## Task directions
Give back exactly the stretch of data below from the line holding "محافظ القليوبية يبدأ" through the line holding "صعود منتخب القليوبية", both ends included, and leave the remaining lines out.

-------- Task inputs --------

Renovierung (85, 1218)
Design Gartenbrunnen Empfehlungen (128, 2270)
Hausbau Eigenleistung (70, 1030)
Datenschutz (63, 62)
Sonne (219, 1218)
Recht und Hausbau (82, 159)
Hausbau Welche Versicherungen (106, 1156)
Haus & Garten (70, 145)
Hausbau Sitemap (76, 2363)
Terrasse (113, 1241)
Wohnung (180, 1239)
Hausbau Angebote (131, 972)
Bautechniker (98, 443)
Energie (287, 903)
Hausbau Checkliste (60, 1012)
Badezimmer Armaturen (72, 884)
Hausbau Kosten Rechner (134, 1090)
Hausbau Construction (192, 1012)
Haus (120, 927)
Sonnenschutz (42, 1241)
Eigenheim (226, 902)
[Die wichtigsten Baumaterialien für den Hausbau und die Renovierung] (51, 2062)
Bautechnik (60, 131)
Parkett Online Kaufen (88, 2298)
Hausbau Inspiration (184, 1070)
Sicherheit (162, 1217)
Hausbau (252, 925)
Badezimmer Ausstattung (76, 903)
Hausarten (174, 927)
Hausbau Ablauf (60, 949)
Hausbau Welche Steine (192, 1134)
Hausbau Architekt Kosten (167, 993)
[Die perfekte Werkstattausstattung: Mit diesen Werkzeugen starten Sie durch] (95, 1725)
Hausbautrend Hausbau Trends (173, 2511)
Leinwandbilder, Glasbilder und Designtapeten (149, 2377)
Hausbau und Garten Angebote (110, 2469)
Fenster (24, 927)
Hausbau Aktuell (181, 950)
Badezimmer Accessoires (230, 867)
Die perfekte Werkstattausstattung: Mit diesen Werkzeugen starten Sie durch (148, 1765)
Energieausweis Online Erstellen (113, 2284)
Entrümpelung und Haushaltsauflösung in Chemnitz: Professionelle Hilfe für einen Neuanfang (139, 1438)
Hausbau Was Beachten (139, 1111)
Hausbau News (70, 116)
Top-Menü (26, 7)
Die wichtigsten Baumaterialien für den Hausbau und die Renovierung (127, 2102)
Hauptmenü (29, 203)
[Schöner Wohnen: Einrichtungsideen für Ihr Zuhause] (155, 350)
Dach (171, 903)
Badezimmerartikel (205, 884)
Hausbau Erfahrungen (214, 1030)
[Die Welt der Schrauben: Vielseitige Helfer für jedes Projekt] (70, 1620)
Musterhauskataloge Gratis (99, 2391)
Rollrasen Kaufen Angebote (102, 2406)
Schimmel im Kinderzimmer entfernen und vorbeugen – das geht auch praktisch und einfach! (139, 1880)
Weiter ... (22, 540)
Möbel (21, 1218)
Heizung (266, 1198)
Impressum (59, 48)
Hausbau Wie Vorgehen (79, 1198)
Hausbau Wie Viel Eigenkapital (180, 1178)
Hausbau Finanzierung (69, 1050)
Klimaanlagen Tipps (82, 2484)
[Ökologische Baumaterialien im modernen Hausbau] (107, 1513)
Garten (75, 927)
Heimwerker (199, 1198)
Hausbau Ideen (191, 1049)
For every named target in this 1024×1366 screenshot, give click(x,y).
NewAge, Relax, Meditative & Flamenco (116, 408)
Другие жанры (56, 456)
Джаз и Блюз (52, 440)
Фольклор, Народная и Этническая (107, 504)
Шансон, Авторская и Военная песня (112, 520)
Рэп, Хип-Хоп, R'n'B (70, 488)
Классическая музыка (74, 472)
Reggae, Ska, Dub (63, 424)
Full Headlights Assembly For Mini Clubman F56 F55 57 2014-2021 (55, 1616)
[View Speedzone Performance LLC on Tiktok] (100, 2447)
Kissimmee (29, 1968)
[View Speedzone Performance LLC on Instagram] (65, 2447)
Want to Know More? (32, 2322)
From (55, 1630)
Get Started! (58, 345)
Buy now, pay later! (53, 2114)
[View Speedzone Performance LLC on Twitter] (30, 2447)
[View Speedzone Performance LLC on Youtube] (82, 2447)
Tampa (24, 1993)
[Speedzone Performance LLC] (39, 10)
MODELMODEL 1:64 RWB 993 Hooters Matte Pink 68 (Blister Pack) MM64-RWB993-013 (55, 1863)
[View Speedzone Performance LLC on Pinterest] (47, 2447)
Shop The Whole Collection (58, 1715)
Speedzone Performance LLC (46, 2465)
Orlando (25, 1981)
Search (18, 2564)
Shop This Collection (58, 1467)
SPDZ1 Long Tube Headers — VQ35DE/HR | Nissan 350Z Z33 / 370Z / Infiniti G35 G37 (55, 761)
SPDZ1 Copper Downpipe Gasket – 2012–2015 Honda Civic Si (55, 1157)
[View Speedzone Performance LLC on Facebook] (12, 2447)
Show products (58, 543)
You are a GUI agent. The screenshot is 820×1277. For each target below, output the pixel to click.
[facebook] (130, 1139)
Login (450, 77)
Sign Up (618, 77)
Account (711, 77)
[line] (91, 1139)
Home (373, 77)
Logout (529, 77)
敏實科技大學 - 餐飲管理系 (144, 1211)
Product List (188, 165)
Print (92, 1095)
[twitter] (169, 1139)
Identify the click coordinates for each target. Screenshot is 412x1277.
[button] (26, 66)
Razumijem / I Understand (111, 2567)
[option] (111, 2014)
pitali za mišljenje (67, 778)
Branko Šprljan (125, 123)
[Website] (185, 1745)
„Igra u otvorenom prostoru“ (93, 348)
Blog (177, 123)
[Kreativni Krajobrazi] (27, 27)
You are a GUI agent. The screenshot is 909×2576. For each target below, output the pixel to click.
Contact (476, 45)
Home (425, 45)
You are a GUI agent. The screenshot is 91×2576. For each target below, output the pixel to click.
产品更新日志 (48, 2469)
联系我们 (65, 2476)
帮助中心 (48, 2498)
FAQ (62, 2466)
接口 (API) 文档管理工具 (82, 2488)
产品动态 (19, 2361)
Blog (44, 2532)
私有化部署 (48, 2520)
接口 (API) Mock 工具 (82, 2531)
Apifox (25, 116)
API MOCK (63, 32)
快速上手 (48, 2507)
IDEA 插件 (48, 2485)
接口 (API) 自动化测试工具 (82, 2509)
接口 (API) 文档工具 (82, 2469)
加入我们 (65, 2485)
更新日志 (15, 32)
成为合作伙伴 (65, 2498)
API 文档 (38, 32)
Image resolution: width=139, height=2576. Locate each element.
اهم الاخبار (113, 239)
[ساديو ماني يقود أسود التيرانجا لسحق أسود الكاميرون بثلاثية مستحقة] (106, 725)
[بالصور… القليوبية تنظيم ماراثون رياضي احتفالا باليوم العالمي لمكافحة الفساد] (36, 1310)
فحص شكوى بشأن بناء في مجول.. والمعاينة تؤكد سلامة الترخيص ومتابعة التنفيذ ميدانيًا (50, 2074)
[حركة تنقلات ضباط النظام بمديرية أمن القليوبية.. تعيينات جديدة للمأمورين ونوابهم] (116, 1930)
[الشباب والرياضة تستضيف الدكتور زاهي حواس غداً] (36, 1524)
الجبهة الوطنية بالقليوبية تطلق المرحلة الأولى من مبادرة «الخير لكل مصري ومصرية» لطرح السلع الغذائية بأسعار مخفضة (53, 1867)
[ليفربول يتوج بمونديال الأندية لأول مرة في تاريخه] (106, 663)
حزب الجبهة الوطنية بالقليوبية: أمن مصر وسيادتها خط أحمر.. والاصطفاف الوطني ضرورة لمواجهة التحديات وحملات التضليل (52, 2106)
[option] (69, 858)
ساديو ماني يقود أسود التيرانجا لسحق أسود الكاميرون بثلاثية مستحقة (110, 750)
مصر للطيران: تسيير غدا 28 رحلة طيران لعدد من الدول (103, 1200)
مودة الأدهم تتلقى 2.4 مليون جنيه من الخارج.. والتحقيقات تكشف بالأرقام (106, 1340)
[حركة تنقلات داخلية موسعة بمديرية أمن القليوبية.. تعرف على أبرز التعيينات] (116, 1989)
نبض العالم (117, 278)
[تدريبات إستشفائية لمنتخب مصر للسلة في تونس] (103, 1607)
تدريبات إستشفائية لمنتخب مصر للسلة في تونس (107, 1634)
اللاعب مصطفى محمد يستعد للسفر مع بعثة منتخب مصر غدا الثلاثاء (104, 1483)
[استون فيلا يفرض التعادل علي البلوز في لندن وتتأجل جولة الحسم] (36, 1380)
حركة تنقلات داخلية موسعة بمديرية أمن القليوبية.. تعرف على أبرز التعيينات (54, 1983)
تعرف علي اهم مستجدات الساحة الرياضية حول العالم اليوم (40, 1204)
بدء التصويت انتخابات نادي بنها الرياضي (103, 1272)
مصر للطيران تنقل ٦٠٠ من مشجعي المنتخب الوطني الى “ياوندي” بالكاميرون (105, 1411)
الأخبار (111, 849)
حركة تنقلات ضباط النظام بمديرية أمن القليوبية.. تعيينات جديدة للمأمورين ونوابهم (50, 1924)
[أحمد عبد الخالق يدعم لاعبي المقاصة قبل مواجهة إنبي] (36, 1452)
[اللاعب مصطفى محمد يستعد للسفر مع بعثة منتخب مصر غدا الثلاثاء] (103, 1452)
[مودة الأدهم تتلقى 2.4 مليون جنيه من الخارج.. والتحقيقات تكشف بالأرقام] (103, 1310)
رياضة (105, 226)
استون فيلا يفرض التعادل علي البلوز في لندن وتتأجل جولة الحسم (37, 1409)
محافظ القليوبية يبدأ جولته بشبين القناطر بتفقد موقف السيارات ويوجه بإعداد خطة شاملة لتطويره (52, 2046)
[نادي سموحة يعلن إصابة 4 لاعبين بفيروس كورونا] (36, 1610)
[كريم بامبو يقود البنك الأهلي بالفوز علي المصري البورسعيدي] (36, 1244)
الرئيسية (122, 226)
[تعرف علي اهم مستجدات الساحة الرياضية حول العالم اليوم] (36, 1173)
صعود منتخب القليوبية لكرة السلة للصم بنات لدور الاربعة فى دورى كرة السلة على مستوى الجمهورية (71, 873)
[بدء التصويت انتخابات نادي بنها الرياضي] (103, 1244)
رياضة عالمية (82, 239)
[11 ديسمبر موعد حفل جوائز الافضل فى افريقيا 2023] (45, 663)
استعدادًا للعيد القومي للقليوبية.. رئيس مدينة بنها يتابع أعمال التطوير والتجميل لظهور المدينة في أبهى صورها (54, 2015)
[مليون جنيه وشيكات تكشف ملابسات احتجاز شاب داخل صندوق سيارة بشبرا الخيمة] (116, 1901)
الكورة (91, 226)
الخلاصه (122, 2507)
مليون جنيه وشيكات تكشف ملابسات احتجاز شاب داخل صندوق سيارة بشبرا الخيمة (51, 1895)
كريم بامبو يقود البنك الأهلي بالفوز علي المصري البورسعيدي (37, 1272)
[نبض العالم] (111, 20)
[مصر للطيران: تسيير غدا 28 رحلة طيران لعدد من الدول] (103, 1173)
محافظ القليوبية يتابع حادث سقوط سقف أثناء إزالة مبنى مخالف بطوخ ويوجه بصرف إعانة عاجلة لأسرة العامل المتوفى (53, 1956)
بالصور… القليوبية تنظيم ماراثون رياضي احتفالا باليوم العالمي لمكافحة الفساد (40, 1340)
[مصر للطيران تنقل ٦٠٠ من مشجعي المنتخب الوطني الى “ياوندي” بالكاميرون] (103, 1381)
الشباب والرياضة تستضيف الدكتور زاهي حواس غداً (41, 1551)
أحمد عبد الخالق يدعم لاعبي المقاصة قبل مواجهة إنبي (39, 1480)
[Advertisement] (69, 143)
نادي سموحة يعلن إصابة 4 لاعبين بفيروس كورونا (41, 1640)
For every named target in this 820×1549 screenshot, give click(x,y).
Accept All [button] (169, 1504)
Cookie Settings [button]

--------

## Exercise output
محافظ القليوبية يبدأ جولته بشبين القناطر بتفقد موقف السيارات ويوجه بإعداد خطة شاملة لتطويره (52, 2046)
[نادي سموحة يعلن إصابة 4 لاعبين بفيروس كورونا] (36, 1610)
[كريم بامبو يقود البنك الأهلي بالفوز علي المصري البورسعيدي] (36, 1244)
الرئيسية (122, 226)
[تعرف علي اهم مستجدات الساحة الرياضية حول العالم اليوم] (36, 1173)
صعود منتخب القليوبية لكرة السلة للصم بنات لدور الاربعة فى دورى كرة السلة على مستوى الجمهورية (71, 873)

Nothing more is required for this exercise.